Out of Many One

Out of Many One May 22, 2013

States and the federal government should abandon any mandated common educational core: even common cores I like.

I am the sort of person who might be expected to support federal or statewide “common core” standards: I am the founder of a “great works” program and the chief academic officer of HBU: the school with the strongest Western core for the most diverse student body in the United States.

But the very liberty that makes HBU possible makes me skeptical of a common core, just as I opposed the No Child Left Behind educational reforms of a President from my own party.

A common core mandated by Austin or by Washington is bound to combine the worst elements of both parties managing to be reactionary without being conservative, progressive without being humane. Even Rhode Island is too big and the state government too distant to design a curriculum.

mandated common core is a bad idea educational and politically.

A common core insists rightly that there is a canon of great works, but takes the decision about what works to read out of the hand of educators. A high school student in an English speaking country should read some Shakespeare, but which Shakespeare? When? How can it best be introduced in the particular community? A good teacher needs the liberty to make a call based on a particular group of students.

Good administrators hardly can make judgments in their own schools, how can someone from a legislature?

Imposing a common core from a distance breeds “check box” teaching and is often premised on a distrust of teachers.  Bad teachers can check off any box given to them by a state legislature: good teachers will be frustrated with a lack of liberty.

Bad teachers cannot be cured by good curriculum: making Professor Marx teach the Declaration of Independence will not make Marx’s views any less noxious or harmful to the student. A common core taught by teachers who do not like it can be twisted unrecognizably with the teacher gaining the added benefit of appearing the rebel with a cause.

A mandated common core prevents the open competition of ideas.

If parents want a school without a strong common core, they can pick one of HBU’s competitors. If they want genuine education, they can come to HBU. If a community chooses high schools with bad curriculum, they will get what they have chosen. A republic gives people the right to choose foolishly, after all.

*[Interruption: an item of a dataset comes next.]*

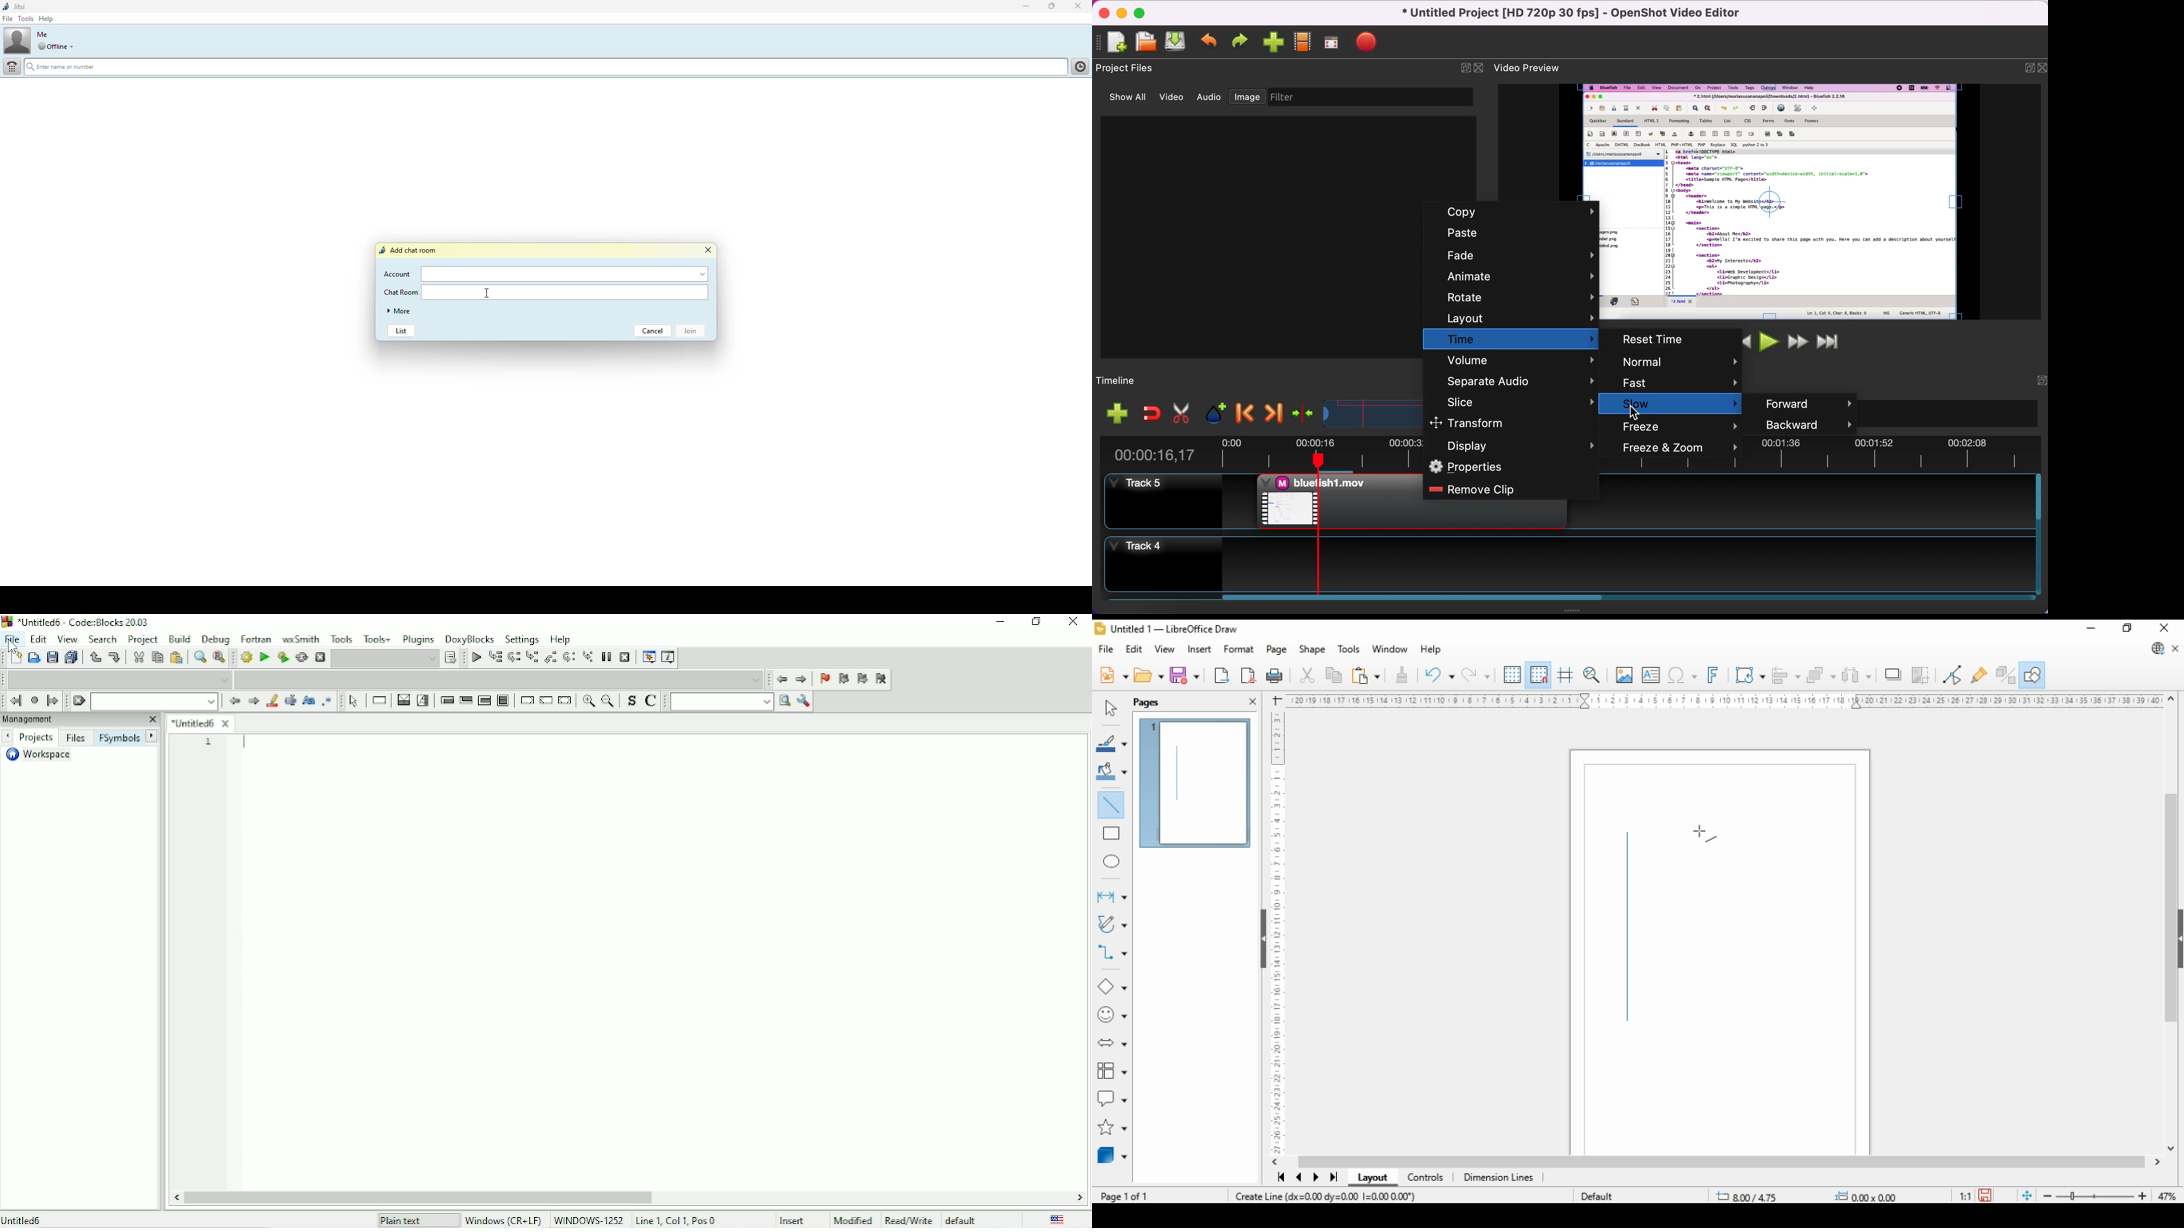  I want to click on ellipse, so click(1112, 860).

In years of teaching, I have seen no evidence that making a student “cover” a topic in the hands of lifeless teachers produces good results.

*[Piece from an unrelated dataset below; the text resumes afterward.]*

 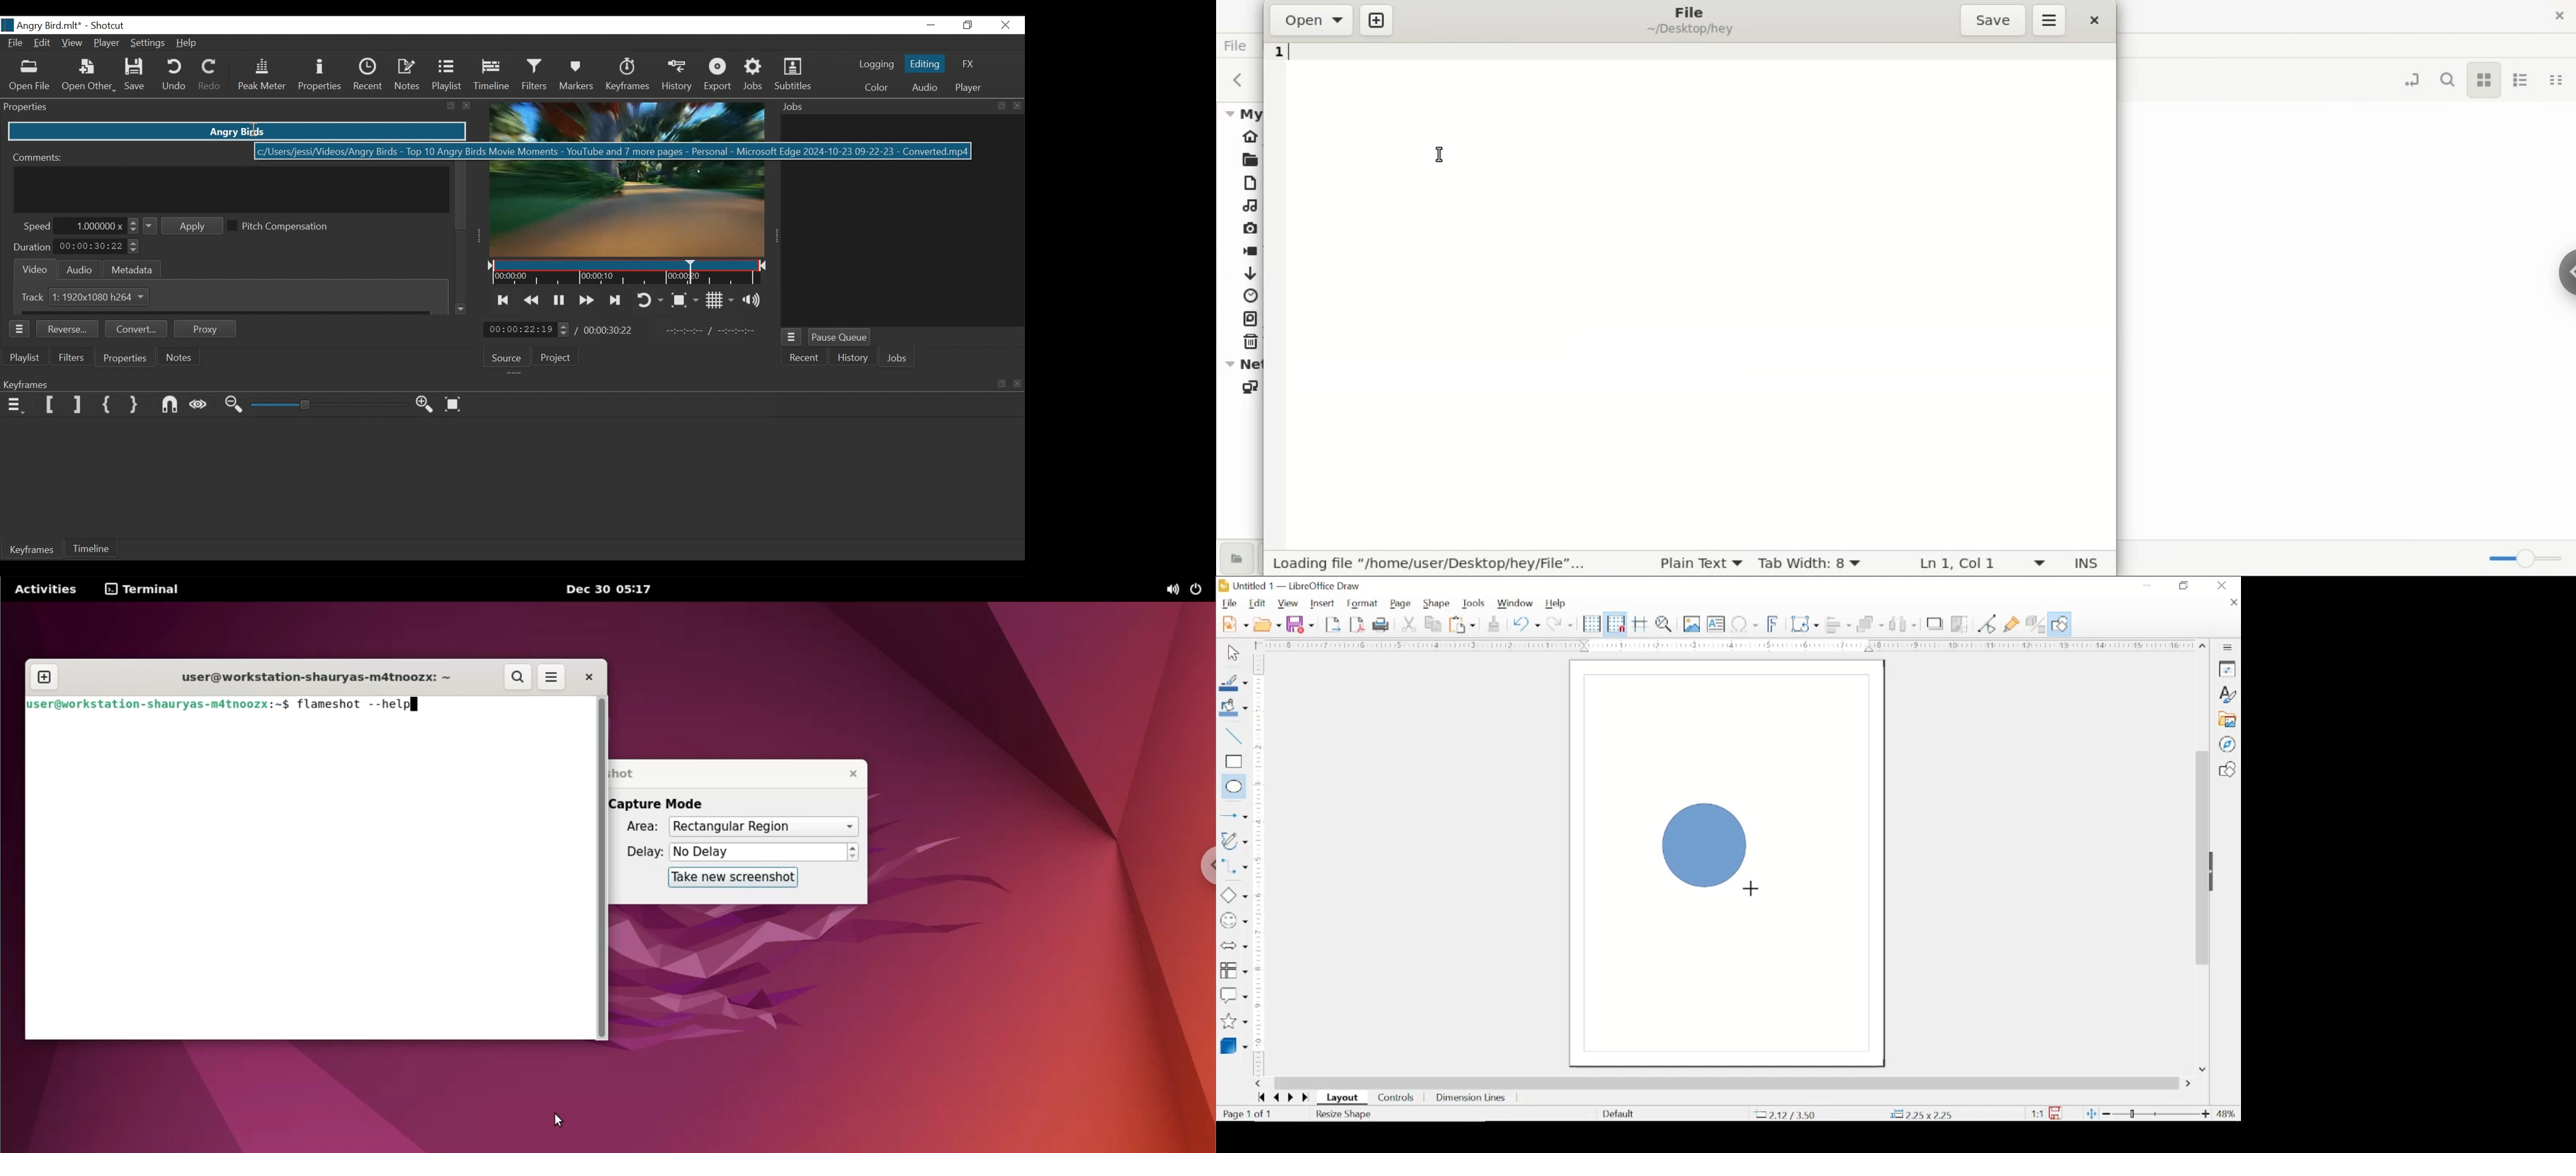 What do you see at coordinates (872, 66) in the screenshot?
I see `logging` at bounding box center [872, 66].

Of course, part of the problem is the corruption of state and federal money in local education. If you use Microsoft software, don’t be surprised when Redmond reaches into your computer in ways you do not like. In the same way, state subsidies always come with strings, like a common core, that do not let the real reasons districts fail become evident. Bad town and city government can destroy the tax infrastructure need for good schools and then blame the state for a lack of money for schools. Good towns and cities balance policies that encourage education and the tax revenue that will support it.

Even if it was workable, a government mandated common core would be wrong.

There are two kinds of unity: homogeneity and the voluntary confederacy based on shared values. Free people don’t really share values if they are forced by a distant government to teach what they do not believe. If we cannot trust a community to teach republican values, then that community has deep problems that cannot be fixed by any government imposed curriculum.

Can a nation impose patriotism? Forced patriotism does violence to true love of country.

The man who does not demand his child’s school teach the Constitution will not make sure his son or daughter values that Constitution in daily life. If the community does not naturally choose a common core, then imposing it will breed nothing but surly compliance at best and rebellion at worst.

Homogeneity in a people group is a bloodless word for tyranny. Instead, Americans have chosen to preserve diversity in unity. There is a reason the American eagle grasps arrows and not a spear in one claw. For English people the bow was the weapon of free men and the lance of lords: we are best symbolized as arrows in a quiver drawn at need by republicans. A common core might reduce us to a spear tip in the hands of our masters in Washington.

Finally, the common core may make us one without protecting our diversity. Who is so arrogant that he would impose a curriculum on an entire state? Here at HBU we chose our common core after hours of work, reflection on our values, and input from every part of the community. When we finally put a core together, those who dissented could easily opt out and go someplace else.

No law pursued them to their new haven.

The politician who believes he knows what millions must learn is dangerous. At most, government might suggest a common core, but it should not mandate one. I am happy to recommend the HBU core, but I would never impose it on UT, SMU, or Texas AM: they lack the expertise, capacity, or professors with the will to teach it.

And yet, let me be clear: a free man or woman should choose a school with a strong common core and press their local school to adopt one. One reason I support “school choice” is so that more Americans can make educational decisions for themselves sooner. Free men and women should pay their teachers well, but demand good teachers who support their values.

HBU and the high school programs that work with our Academy program have nothing to fear with liberty, but I do fear a government telling us what to teach. Today’s politicians may favor morality, tomorrows immorality.

The moral majority must always recall that in some areas it might be the moral minority.

Choose a common core, but choose it like a republican: locally and because you are  patriot.